→ EXERCISE BRIEF
A line below contains "Click the letter", and a later one contains "Select the Apps". Repeat both, with every line between them, exactly.
------------------------------------------------------------------------
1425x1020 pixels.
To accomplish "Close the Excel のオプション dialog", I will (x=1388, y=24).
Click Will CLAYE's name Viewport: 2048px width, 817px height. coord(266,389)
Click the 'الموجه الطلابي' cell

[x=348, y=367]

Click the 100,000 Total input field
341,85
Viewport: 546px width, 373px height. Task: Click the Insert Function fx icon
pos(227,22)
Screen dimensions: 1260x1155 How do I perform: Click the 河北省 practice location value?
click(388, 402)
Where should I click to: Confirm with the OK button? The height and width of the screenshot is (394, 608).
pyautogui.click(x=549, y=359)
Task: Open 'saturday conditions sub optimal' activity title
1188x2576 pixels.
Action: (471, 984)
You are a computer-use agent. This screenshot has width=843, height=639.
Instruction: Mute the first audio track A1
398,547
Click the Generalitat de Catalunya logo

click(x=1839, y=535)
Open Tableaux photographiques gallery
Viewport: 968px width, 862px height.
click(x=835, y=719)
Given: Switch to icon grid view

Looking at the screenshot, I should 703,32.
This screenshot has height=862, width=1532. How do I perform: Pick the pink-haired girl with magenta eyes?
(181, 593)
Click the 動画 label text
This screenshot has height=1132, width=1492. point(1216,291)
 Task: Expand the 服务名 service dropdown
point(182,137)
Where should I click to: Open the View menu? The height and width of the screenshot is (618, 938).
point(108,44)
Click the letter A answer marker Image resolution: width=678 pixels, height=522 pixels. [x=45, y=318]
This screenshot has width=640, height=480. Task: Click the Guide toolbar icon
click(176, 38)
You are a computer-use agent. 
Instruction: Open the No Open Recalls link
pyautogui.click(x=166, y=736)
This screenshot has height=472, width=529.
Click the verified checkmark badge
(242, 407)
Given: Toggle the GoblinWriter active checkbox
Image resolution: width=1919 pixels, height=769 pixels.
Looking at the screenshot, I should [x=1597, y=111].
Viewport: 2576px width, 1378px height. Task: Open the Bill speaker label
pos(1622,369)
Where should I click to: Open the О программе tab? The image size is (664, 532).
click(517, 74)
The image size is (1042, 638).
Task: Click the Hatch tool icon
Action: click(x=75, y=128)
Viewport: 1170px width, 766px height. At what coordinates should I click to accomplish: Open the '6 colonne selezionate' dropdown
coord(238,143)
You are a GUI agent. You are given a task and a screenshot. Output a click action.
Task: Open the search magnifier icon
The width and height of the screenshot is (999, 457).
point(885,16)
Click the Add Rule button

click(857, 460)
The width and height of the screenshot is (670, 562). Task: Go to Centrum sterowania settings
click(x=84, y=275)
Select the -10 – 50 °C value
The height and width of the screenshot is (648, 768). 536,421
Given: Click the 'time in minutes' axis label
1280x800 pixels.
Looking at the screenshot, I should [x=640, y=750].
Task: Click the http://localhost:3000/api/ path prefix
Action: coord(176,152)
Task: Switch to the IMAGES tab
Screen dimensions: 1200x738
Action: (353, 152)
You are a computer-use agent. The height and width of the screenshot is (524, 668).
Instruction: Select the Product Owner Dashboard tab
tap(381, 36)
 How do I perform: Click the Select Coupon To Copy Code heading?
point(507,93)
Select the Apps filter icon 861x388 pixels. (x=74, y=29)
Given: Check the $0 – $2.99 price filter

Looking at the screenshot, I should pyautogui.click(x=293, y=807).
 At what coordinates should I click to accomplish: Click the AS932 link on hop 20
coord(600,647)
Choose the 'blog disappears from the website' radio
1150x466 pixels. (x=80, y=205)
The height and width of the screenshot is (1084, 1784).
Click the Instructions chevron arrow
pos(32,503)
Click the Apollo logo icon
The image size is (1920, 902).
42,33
------------------------------------------------------------------------
→ SOLUTION TO THIS PROBLEM
Click the letter A answer marker Image resolution: width=678 pixels, height=522 pixels. [x=45, y=318]
This screenshot has width=640, height=480. Task: Click the Guide toolbar icon
click(176, 38)
You are a computer-use agent. 
Instruction: Open the No Open Recalls link
pyautogui.click(x=166, y=736)
This screenshot has height=472, width=529.
Click the verified checkmark badge
(242, 407)
Given: Toggle the GoblinWriter active checkbox
Image resolution: width=1919 pixels, height=769 pixels.
Looking at the screenshot, I should [x=1597, y=111].
Viewport: 2576px width, 1378px height. Task: Open the Bill speaker label
pos(1622,369)
Where should I click to: Open the О программе tab? The image size is (664, 532).
click(517, 74)
The image size is (1042, 638).
Task: Click the Hatch tool icon
Action: click(x=75, y=128)
Viewport: 1170px width, 766px height. At what coordinates should I click to accomplish: Open the '6 colonne selezionate' dropdown
coord(238,143)
You are a GUI agent. You are given a task and a screenshot. Output a click action.
Task: Open the search magnifier icon
The width and height of the screenshot is (999, 457).
point(885,16)
Click the Add Rule button

click(857, 460)
The width and height of the screenshot is (670, 562). Task: Go to Centrum sterowania settings
click(x=84, y=275)
Select the -10 – 50 °C value
The height and width of the screenshot is (648, 768). 536,421
Given: Click the 'time in minutes' axis label
1280x800 pixels.
Looking at the screenshot, I should [x=640, y=750].
Task: Click the http://localhost:3000/api/ path prefix
Action: coord(176,152)
Task: Switch to the IMAGES tab
Screen dimensions: 1200x738
Action: (353, 152)
You are a computer-use agent. The height and width of the screenshot is (524, 668).
Instruction: Select the Product Owner Dashboard tab
tap(381, 36)
 How do I perform: Click the Select Coupon To Copy Code heading?
point(507,93)
Select the Apps filter icon 861x388 pixels. (x=74, y=29)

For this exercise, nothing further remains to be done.